Cat bond yield of around 13% a “natural buffer” against hurricane losses: Twelve
With catastrophe bond market yields remaining elevated at above the 13% mark, investment manager Twelve Capital has noted that this level of return represents a “natural buffer” against hurricane losses.
In a recent update, Swiss headquartered catastrophe bond, ILS and reinsurance investment manager Twelve Capital, reminds investors that it is the more significant loss events that the cat bond market is exposed to.
Given where catastrophe bonds sit in the reinsurance and retrocession towers of insurers and reinsurers, as well as the fact terms of coverage have improved and aggregate coverage in the market has shrunk in recent years, cat bonds are considered only exposed to larger hurricane losses than they might have been a few years back.
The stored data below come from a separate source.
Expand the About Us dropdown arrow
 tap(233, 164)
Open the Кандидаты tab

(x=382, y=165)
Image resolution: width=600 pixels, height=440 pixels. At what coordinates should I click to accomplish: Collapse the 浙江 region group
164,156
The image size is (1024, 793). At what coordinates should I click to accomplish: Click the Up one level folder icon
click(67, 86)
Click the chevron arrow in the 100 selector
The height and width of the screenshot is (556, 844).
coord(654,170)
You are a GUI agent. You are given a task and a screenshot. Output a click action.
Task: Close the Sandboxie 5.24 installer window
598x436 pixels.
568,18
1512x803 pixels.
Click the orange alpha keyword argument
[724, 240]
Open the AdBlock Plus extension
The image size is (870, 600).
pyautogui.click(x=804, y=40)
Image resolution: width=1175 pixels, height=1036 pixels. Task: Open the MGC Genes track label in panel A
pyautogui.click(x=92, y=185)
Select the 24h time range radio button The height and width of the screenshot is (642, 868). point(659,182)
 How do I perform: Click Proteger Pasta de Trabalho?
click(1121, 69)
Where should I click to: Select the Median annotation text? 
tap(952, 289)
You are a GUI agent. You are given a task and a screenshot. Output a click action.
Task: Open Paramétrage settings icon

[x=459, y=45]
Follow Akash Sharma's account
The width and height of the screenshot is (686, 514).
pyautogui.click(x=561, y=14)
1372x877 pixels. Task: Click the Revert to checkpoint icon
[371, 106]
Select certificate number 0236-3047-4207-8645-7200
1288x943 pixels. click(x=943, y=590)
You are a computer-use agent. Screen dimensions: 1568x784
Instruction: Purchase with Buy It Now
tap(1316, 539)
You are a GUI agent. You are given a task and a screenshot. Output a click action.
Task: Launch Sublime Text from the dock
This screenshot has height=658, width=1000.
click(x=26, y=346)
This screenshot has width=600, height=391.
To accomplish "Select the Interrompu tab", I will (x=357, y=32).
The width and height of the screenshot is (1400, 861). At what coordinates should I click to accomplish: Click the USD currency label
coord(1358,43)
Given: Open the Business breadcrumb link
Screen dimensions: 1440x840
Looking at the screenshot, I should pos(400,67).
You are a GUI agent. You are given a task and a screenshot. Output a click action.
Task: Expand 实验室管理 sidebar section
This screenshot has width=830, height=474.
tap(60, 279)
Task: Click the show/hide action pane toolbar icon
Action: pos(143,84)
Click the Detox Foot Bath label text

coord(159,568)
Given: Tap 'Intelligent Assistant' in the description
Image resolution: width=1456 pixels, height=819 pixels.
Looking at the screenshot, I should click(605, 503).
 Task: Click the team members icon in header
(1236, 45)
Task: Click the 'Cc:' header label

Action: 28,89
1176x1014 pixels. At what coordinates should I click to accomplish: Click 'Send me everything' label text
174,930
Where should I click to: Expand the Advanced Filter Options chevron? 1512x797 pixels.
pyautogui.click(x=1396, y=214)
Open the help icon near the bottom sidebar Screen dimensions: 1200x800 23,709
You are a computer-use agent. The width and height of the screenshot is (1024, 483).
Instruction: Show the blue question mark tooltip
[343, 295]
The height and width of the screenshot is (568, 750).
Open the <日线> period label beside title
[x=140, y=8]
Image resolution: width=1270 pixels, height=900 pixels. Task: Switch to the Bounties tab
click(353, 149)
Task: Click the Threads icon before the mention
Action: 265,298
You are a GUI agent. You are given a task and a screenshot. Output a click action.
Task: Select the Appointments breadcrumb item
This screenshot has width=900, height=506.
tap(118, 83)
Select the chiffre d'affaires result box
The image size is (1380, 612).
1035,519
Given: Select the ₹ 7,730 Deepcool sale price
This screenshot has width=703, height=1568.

Twelve Capital said that, “Since 1980, we have witnessed nearly 600 storms forming in the Atlantic. Most of them did not make landfall or transform into major hurricanes – those that are more likely to generate significant insured losses.
“In fact, out of the 600 storms, only 11 major hurricanes have made landfall in metropolitan areas over the past 24 years.”
The ILS investment manager went on to say that, “Furthermore, climatological models suggest that hurricanes generating losses below the USD 50bn mark would not lead to losses to the Cat Bond market. More infrequent storms, with likelihood of occurring one every 25 years or less, would start to generate some losses. These losses would progressively increase in case of extremely rare events.”
The returns of the catastrophe bond market remain at levels that are historically high. As we reported recently, the cat bond market yield stood at just under 13.7% as of the end of June 2024.
Twelve Capital noted that, “We remind investors that the current attractive spreads and elevated risk-free rates represent a natural buffer of approximately 13% to absorb any insured losses.”
Adding, “Moreover, the likelihood of losses from smaller, yet more frequent storms, have diminished as Cat Bonds with aggregate-type triggers constitute around 25% of the market compared to more than 50% in 2020.”
Finally, the investment manager noted that its portfolios of catastrophe bonds are underweight the more junior tranches of cat bonds, which can help to further protect against loss impacts during the hurricane season.